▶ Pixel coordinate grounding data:
= = = = =

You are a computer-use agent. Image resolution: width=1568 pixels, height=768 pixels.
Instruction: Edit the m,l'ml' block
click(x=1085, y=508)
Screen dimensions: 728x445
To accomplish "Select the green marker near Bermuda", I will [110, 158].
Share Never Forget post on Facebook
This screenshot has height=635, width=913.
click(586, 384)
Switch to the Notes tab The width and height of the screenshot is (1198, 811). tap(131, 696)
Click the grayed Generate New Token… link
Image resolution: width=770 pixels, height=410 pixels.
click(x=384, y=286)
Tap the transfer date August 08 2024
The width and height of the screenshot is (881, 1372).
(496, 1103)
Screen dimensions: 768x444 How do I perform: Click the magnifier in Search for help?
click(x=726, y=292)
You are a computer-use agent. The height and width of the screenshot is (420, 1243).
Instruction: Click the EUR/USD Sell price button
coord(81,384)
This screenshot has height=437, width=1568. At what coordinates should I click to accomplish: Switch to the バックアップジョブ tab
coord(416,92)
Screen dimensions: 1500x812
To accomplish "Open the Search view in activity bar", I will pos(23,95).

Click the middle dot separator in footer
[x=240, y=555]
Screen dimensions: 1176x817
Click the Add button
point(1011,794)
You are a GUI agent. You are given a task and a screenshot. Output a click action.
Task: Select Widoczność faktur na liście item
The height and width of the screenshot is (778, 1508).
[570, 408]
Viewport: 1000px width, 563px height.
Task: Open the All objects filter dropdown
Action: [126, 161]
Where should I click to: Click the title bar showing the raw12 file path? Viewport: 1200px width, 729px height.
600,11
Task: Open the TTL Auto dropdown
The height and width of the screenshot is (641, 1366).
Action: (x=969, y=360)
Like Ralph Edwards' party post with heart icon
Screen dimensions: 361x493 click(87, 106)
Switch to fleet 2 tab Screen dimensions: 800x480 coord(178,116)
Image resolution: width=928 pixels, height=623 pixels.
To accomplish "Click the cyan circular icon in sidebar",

= = = = =

▶ Assignment:
In the data above, find each line that uses the string "Select". Copy it.

▶ Your response:
To accomplish "Select the green marker near Bermuda", I will [110, 158].
Task: Select Widoczność faktur na liście item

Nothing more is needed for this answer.